For a second, he looks like he wants to ask more, but he doesn’t and I’m grateful for that.
“You go, then,” he says. “I’ll wait a minute before following and I’ll meet you at Heron’s tent.”
“IT DOESN’T CHANGE ANYTHING,” MAILE says when I finish recounting the dream again for her, Heron, Erik, Artemisia, and Blaise.
She’s the first one to speak after a lengthy pause, which I suppose makes sense because she knows the least about Cress and about my fraught and tangled relationship with her. I didn’t want Maile to be here at all, but since she and Heron are sharing a tent, she insisted on joining for fear of being left out of another strategy meeting.
“Are you joking?” Heron asks. I don’t think he’s lost the look of shock on his face since he first saw my arm. “She’s sharing dreams with the Kaiserin—and they aren’t just dreams. That’s a physical injury. Which means Theo can be hurt in these dreams.”

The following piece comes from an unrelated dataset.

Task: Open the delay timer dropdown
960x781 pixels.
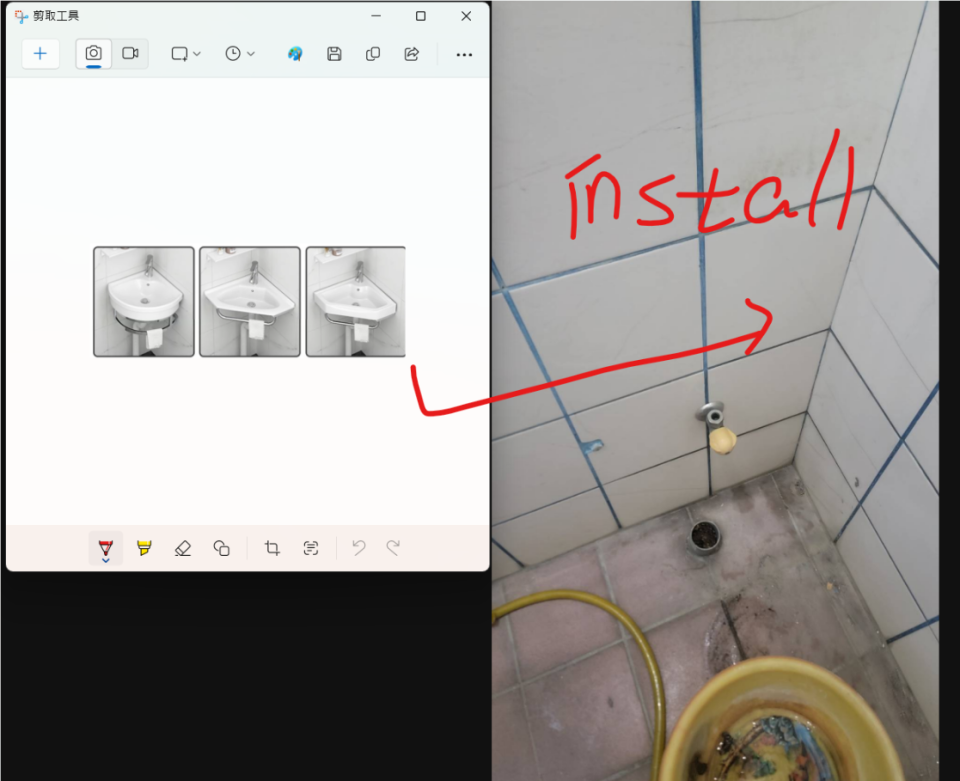Action: click(x=240, y=54)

“Theoretically,” Art says softly, “it also means that the Kaiserin can be hurt in them.”
It’s a possibility I hadn’t considered until now, but Art is right. If Cress can hurt me through our dreams, why can’t I hurt her? Or worse? If I managed to kill Cress in a dream, would it kill her in real life? It’s a question I can’t begin to know the answer to, though I remind myself that it doesn’t matter either way. Cress is only the face of the problem—with her dead, the Kalovaxians would just replace her, but things could very well get worse. At least I know Cress. At least I understand her, to some extent.
“No,” Blaise says before I can answer. “It’s too dangerous. We don’t know what would happen, and if the Kaiserin learns that these dreams are anything more…”
He doesn’t finish, but he doesn’t have to. The implication hangs in the air. They think she would try to kill me, but they don’t know what I told S?ren—that Cress didn’t want me dead. That there is a part of her that thought she was saving me. From them. From the life I chose, which she thinks was forced upon me. I glance at S?ren, who seems to be having the same thought. But when I don’t correct Blaise, he stays quiet.
I don’t know why I keep that bit of information to myself. Maybe because it feels like a vulnerability they would judge me for, a tie between me and Cress that hasn’t been severed—that may not ever be able to be severed.
“She doesn’t suspect,” I say instead. “She seems to know they aren’t dreams somehow, but she thinks I’m dead. She thinks I’m haunting her.”
“If she thinks you’re dead, why wouldn’t she just tell you her plan?” Maile asks.
I have to think for a moment, turning over possibilities in my mind until I strike on one that feels undeniably true.
“Because she wants to make sure I keep coming back,” I say. “She was angry that she hadn’t seen me in a few days. She’s holding that information so that she knows I’ll return.”
“But you can’t,” Blaise says. “It’s too dangerous. Heron, you can make some kind of medicine, can’t you? Something that will give her dreamless sleep?”
Heron frowns but nods, his eyes finding mine. “I could,” he tells me. “It’s an easy enough draught, if you want it.”
Do I want it? The prospect of dreams that aren’t plagued by Cress is a tempting one. Not just to avoid her finding out the truth but because of Cress herself, how she talks to me, how she makes me feel. I don’t like remembering that she’s a real person, someone I hurt. It’s easier to think of her as my enemy when she’s far away, monstrous and threatening.
“No,” I tell Heron. “This bond is our best chance at staying a step ahead of her, and we need to keep an eye on her progress with Brigitta and the velastra. We don’t have many advantages over the Kalovaxians—we must use every one we can.”
“Theo…,” Blaise starts, before breaking off and shaking his head. “Are you sure?” he asks instead.